O Brasil é responsável por 60% da exportação mundial de açúcar e 75% do açúcar cru exportado. O mercado de bioenergia tem perspectivas positivas, com potencial de crescimento até 2050 para usos como produção de hidrogênio, bioplásticos e combustíveis marítimos, com o país em posição de destaque devido a fatores como solo adequado, recursos hídricos, mão de obra qualificada e regulação favorável.
Produção artesanal de polvilho em Conceição dos Ouros (MG): Conceição dos Ouros, no sul de Minas Gerais, é considerada a capital nacional do polvilho, ingrediente essencial para produtos como biscoitos e pão de queijo. A produção local é artesanal e totalmente natural, sem aditivos químicos, o que garante a qualidade e o sabor característicos. O processo começa com o cultivo da mandioca, que foi introduzida na região nos anos 1990 para diversificar a produção agrícola e gerar emprego.
Após a colheita, a mandioca é lavada, moída e passa por decantação para separar o líquido do sólido. O polvilho pode ser doce (não fermentado) ou azedo (fermentado com lactobacilos), e a fermentação requer controle rigoroso de umidade, temperatura e tempo para garantir o sabor desejado. A secagem é feita ao sol, em horários específicos, e o produto final passa por peneiramento e embalagem manual.
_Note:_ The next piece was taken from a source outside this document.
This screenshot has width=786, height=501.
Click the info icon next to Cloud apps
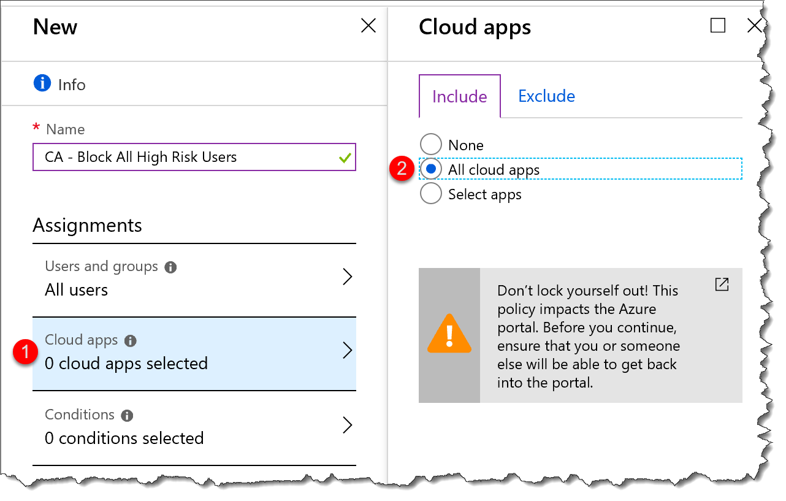coord(131,340)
A produção local abastece principalmente o Sudeste do Brasil e também exporta para países como Japão e Estados Unidos.
Panorama
A mandioca produzida em Conceição dos Ouros deve alcançar 11 mil toneladas em 2024, com significativa produção de polvilho. O mercado para o produto tem se expandido com o comércio eletrônico, e o polvilho também é utilizado nas indústrias médica e cosmética.